● Vorgegebener Text
'''

Sowohl nationale als auch internationale Studenten müssen ihr Studium in Deutschland finanzieren, wenn die Eltern dafür nicht aufkommen können. Obwohl die meisten, deutschen Universitäten keine Studiengebühren (mehr) erheben, kommen gewisse Kosten auf die Studierenden zu. Wenn sie nicht mehr bei den Eltern leben, beginnt es bereits mit den Lebenshaltungs- und Wohnkosten. Hinzu kommen Gebühren für das Semesterticket, das Studierendenwerk und die benötigten Materialien.

Anfallende Kosten im Studium: Übersichtlich, aber eine Herausforderung

In der Regel werden für Bachelorstudiengänge in Deutschland keine Studiengebühren (mehr) erhoben. Lediglich an einigen Universitäten können diese anfallen, manchmal sogar nur für spezielle Studentengruppen (beispielsweise für Nicht-EU-Bürger). In jedem Fall fällig sind die Semestergebühren, die sich aus den Kosten für das Semesterticket, das Studierendenwerk und dem so genannten Soli-Euro für sozial benachteiligte Studierende zusammensetzen.

'''

● Aufgabe A
Beantworten Sie anhand des Textes über Studienkosten die folgenden Fragen:
(i) Für welche drei Dinge fallen laut Text neben den Lebenshaltungs- und Wohnkosten Gebühren an?
(ii) Welche Studentengruppe wird als Beispiel für diejenigen genannt, von denen manche Universitäten Studiengebühren verlangen können?
(iii) Für wen ist der so genannte Soli-Euro bestimmt?
● Aufgabe B
Geben Sie den Abschnitt des Textes über Studienkosten wieder, der mit "Sowohl nationale als" beginnt und mit "die benötigten Materialien." endet, und ersetzen Sie darin "Studenten" durch "Studierende".
● Aufgabe C
Führen Sie den Text über Studienkosten im Anschluss an seinen letzten Satz weiter.

● Datensatz
'''

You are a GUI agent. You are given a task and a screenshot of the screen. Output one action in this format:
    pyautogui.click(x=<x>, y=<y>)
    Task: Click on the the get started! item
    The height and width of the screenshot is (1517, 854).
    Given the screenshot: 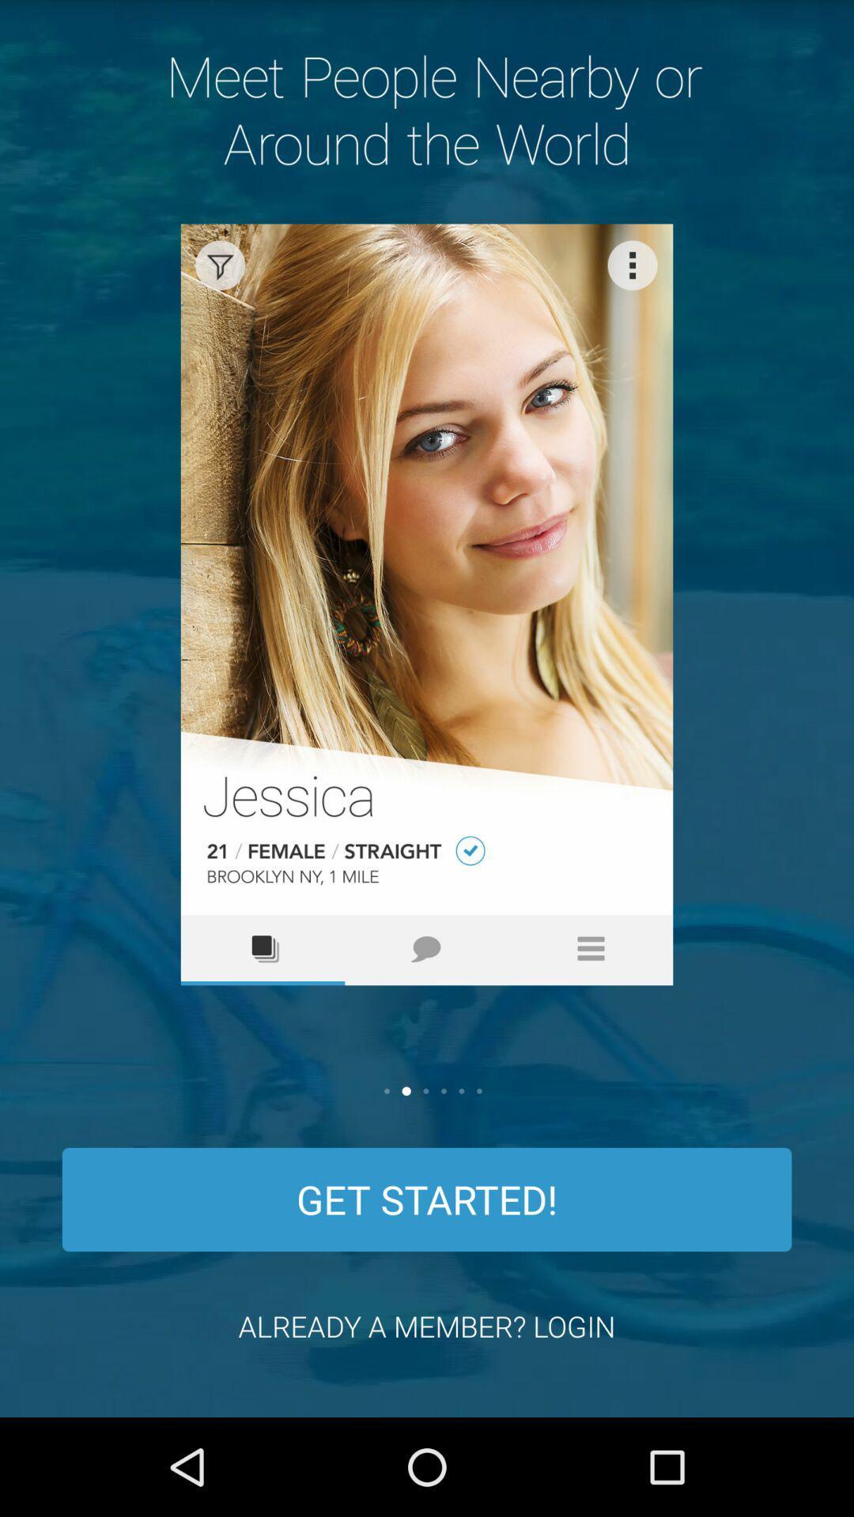 What is the action you would take?
    pyautogui.click(x=427, y=1200)
    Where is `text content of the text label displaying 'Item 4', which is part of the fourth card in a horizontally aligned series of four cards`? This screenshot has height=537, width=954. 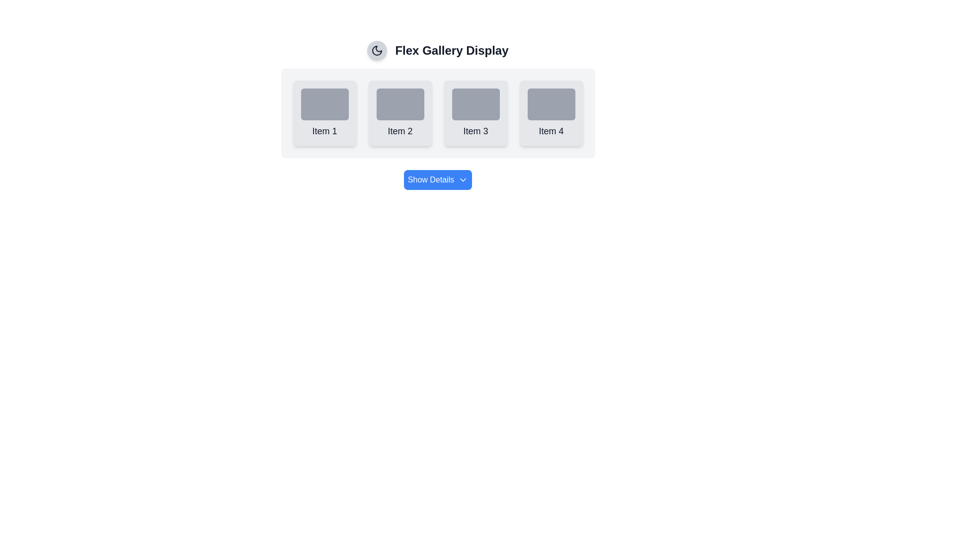
text content of the text label displaying 'Item 4', which is part of the fourth card in a horizontally aligned series of four cards is located at coordinates (551, 130).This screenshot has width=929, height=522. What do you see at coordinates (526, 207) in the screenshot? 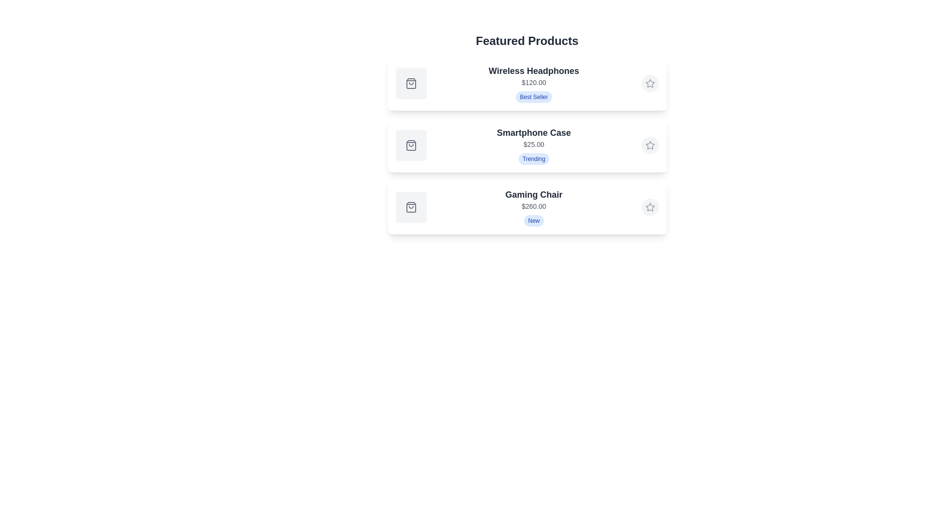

'''

● Lösung A
(i) Für das Semesterticket, das Studierendenwerk und die benötigten Materialien.
(ii) Nicht-EU-Bürger.
(iii) Für sozial benachteiligte Studierende.

● Lösung B
Sowohl nationale als auch internationale Studierende müssen ihr Studium in Deutschland finanzieren, wenn die Eltern dafür nicht aufkommen können. Obwohl die meisten, deutschen Universitäten keine Studiengebühren (mehr) erheben, kommen gewisse Kosten auf die Studierenden zu. Wenn sie nicht mehr bei den Eltern leben, beginnt es bereits mit den Lebenshaltungs- und Wohnkosten. Hinzu kommen Gebühren für das Semesterticket, das Studierendenwerk und die benötigten Materialien.

● Lösung C
Wenn ein Student für das Studium umziehen muss oder möchte, kommen die Wohn- und Lebenshaltungskosten hinzu. Ob Wohngemeinschaft oder Ein-Zimmer-Wohnung, die meisten Studierenden können sich diese Kosten ohne einen Nebenjob nicht leisten. Doch nicht nur der Job ist eine Möglichkeit, um sich das Studium selbst zu finanzieren.

Finanzierungsmodelle für deutsche Studenten

In Deutschland gilt zwar die Regelung, dass die Eltern für die Studienkosten aufkommen müssen, da sie die Ausbildung ihrer Kinder finanzieren müssen; in der Realität sieht das jedoch anders aus. Etwa die Hälfte der Gebühren und Lebenshaltungskosten von Studierenden werden laut einer Studie des Deutschen Studentenwerks aktuell von den Eltern übernommen.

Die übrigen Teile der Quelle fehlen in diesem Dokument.